▶ _SUPPLIED MATERIAL_:
○ ○ ○ ○ ○ ○ ○
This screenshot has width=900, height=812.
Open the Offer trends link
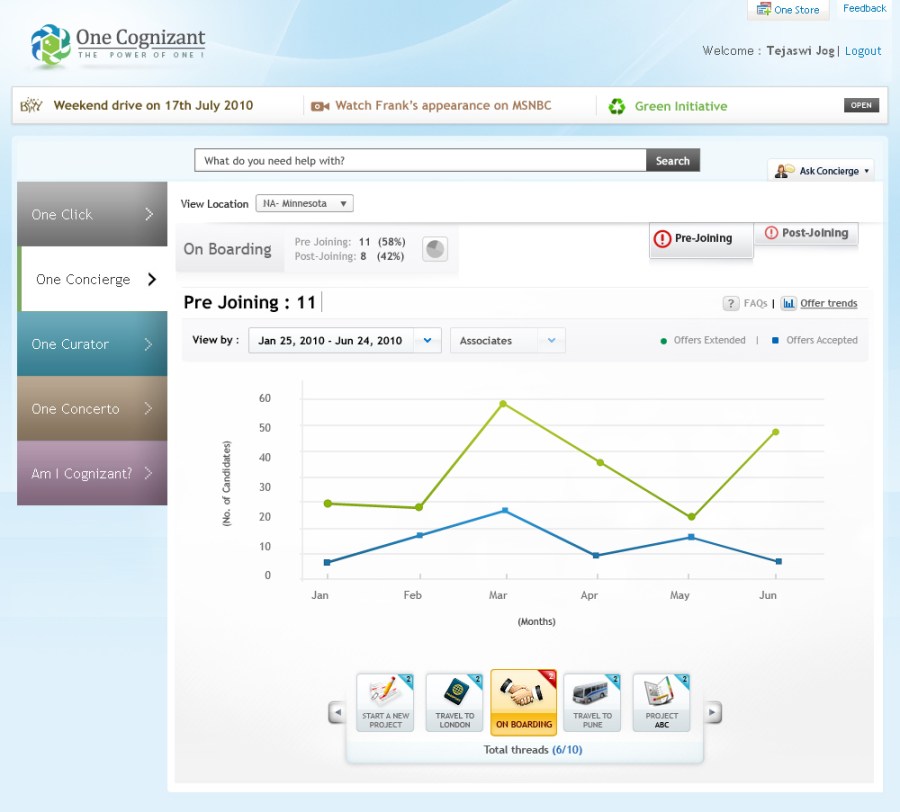[828, 304]
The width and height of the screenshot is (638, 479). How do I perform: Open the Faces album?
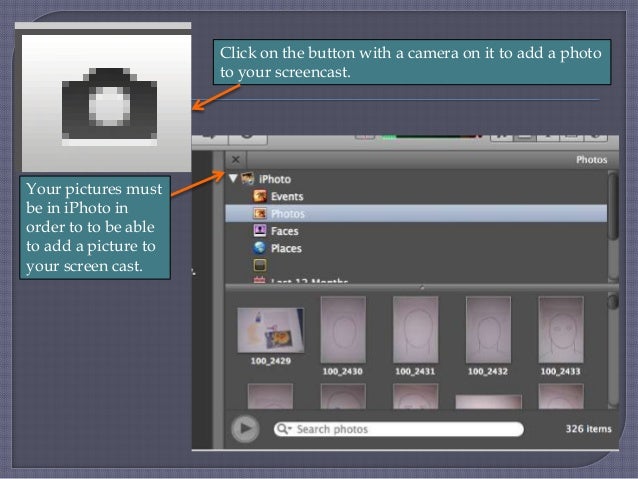pyautogui.click(x=285, y=231)
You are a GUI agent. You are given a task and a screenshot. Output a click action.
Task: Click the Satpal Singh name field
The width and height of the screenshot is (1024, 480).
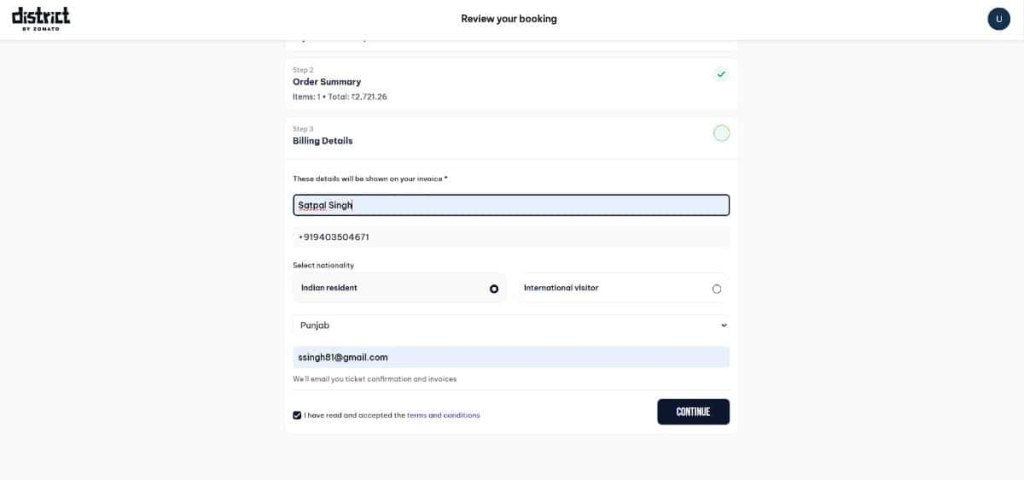[510, 205]
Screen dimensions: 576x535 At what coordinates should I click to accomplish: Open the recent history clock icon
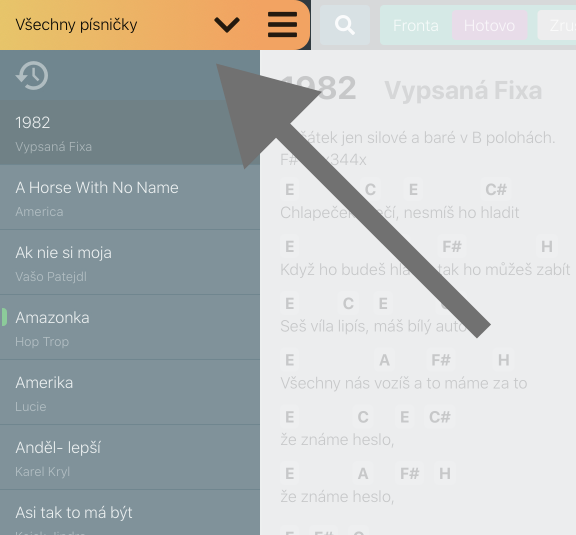32,76
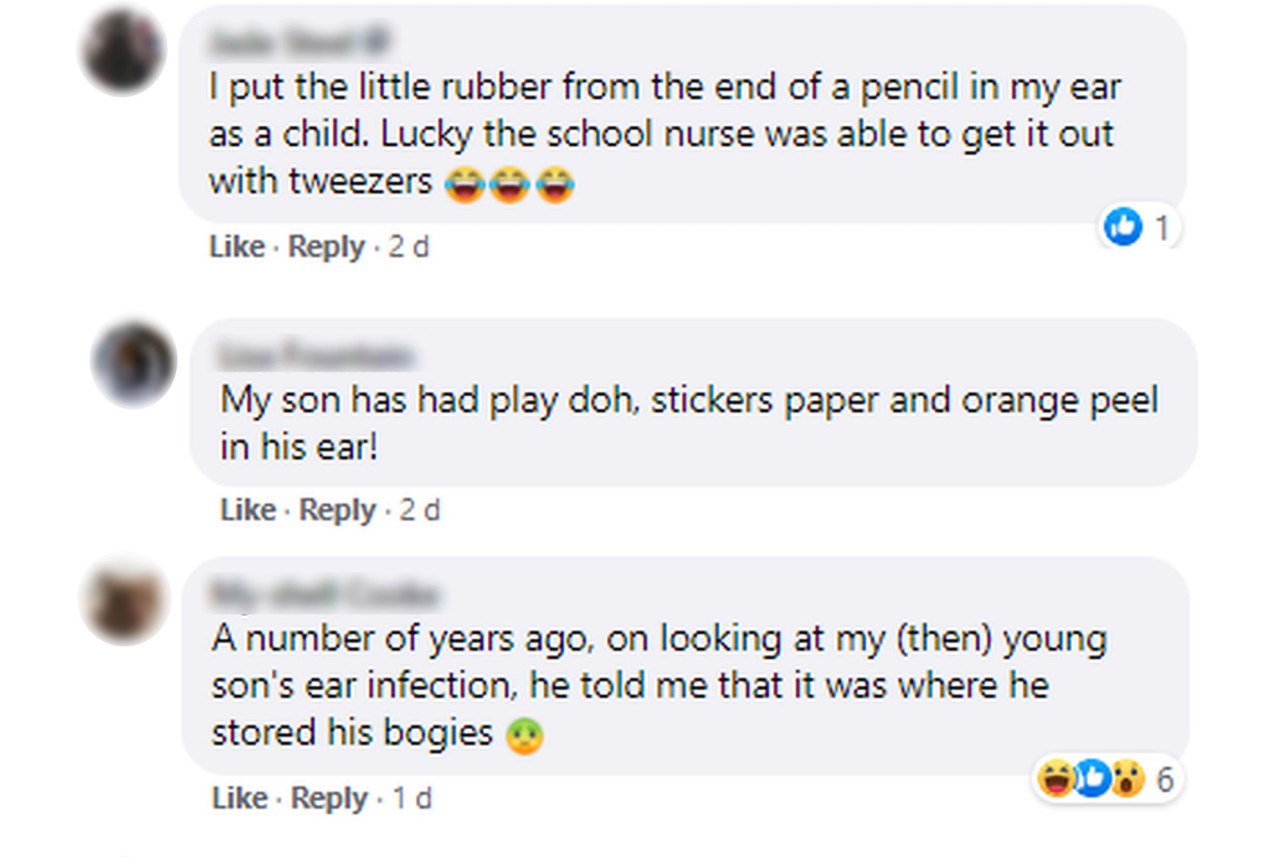
Task: Click the "2 d" timestamp under play doh comment
Action: pos(420,510)
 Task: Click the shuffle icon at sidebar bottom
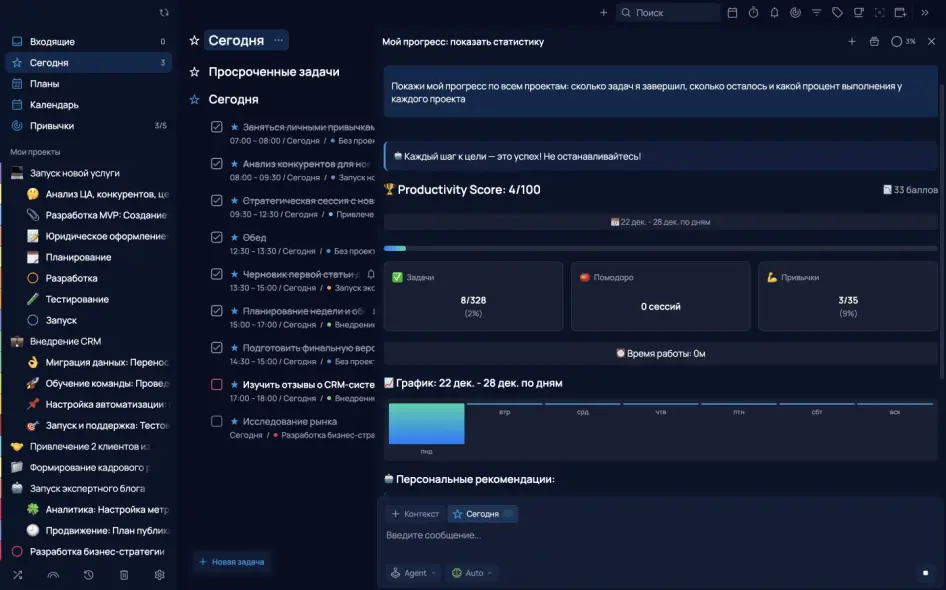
○ ○ ○ ○ ○ ○ ○
▶ _TASK OBJECTIVE_:
Reproduce the material word for word, but without its images.

▶ _TASK ANSWER_:
This screenshot has width=900, height=812.
Open the Offer trends link
[828, 304]
The width and height of the screenshot is (638, 479). How do I perform: Open the Faces album?
pyautogui.click(x=285, y=231)
You are a GUI agent. You are given a task and a screenshot. Output a click action.
Task: Click the Satpal Singh name field
The width and height of the screenshot is (1024, 480).
[510, 205]
Screen dimensions: 576x535 At what coordinates should I click to accomplish: Open the recent history clock icon
32,76
Task: Click the "2 d" timestamp under play doh comment
Action: pos(420,510)
 Task: Click the shuffle icon at sidebar bottom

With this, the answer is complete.